Comment Letter
Comment Letter
Share

November 4, 2002

Ms. Suzanne Q. Bielstein
Director of Major Projects and Technical Activities
Financial Accounting Standards Board
401 Merritt 7
P.O. Box 5116
Norwalk, CT 06856-5116

Re: Accounting for Stock Based Compensation – Transition and Disclosure
File Reference No. 1101-001

Dear Ms. Bielstein:

The Investment Company Institute1 is pleased to respond to the Board’s request for comment on proposed amendments to FASB Statement No. 123, Accounting for Stock-Based Compensation. The proposal would require more prominent disclosures about the method of accounting for stock options and the effect of the method used on reported results in both annual and quarterly financial statements. In addition, the proposal would provide companies voluntarily electing to expense stock options with additional methods to implement the transition to expense treatment. Institute member firms, as investors in more than $4 trillion in U.S. equity and corporate fixed-income securities on behalf of millions of individual investors, have a significant interest in the Board’s proposal.

The Institute supports the proposal’s requirement that all issuers include a tabular presentation displaying the effects of expensing stock options on income, compensation expense, and earnings per share in the summary of significant accounting policies. We believe the prescribed tabular format will increase comparability across issuers, regardless of whether, when or how they elect to expense stock options. Disclosure of this information in the summary of significant accounting polices, typically the first footnote to the financial statements, will increase its prominence and ensure that it is not “buried.”

The Institute also strongly supports the proposal’s requirement to include the tabular presentation in quarterly condensed financial statements. Disclosure in interim condensed financial statements will provide investors with more timely access to this information as compared to the current annual disclosure requirement.

The proposal provides companies electing to expense stock options with three alternative methods to implement the transition to expense treatment:

Prospective – options granted in the current year are expensed;

Modified Prospective – previously granted unvested options, as well as options granted in the current year are expensed; and

Retroactive – both previously granted unvested options and options granted in the current year are expensed and further, prior periods are restated.
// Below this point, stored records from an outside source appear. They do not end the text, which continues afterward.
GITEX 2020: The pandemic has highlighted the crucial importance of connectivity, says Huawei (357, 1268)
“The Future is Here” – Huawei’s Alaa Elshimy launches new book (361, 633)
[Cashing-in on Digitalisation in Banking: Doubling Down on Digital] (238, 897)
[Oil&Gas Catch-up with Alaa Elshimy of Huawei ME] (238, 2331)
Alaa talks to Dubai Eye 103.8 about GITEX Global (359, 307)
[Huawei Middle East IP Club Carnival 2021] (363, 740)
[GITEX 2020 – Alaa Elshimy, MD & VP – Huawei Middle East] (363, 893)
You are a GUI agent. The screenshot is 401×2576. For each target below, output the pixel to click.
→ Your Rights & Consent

As a general matter, the Institute urges the Board to adopt standards that prescribe uniform treatment for like transactions so as to promote comparability across issuers. However, we understand the Board’s decision to provide issuers with alternatives in this instance in an effort to encourage voluntary adoption of expense treatment. While the availability of alternative implementation methods will create comparability concerns in reported income and earnings per share for issuers electing to adopt expense treatment, these concerns will be mitigated by the tabular presentation included in the summary of significant accounting policies (which assumes expense treatment is applied to all awards granted in fiscal years beginning after December 15, 1994). Accordingly, we view the tabular presentation as a critical element of the Board’s proposal.

The Institute has previously urged the Board to adopt a new accounting standard that would (1) require issuers to treat stock options as an expense and (2) ensure uniformity in how stock options are valued for this purpose.2 We continue to believe that mandatory expense treatment is necessary in order to ensure full and fair disclosure of issuers’ results of operations and financial position.

We appreciate the Board’s consideration of our comments. If you have any questions, please contact the undersigned at 202/326-5851.

Sincerely,

Gregory M. Smith
Director–Operations/
Compliance & Fund Accounting

Endnotes

1 The Investment Company Institute is the national association of the American investment company industry. Its membership includes 8,982 open-end investment companies (“mutual funds”), 513 closed-end investment companies and 6 sponsors of unit investment trusts. Its mutual fund members have assets of about $6.373 trillion, accounting for approximately 95% of total industry assets, and over 90.2 million individual shareholders.

2 See Letter from Matthew P. Fink, President, Investment Company Institute, to Robert H. Herz, Chairman, FASB, dated August 21, 2002.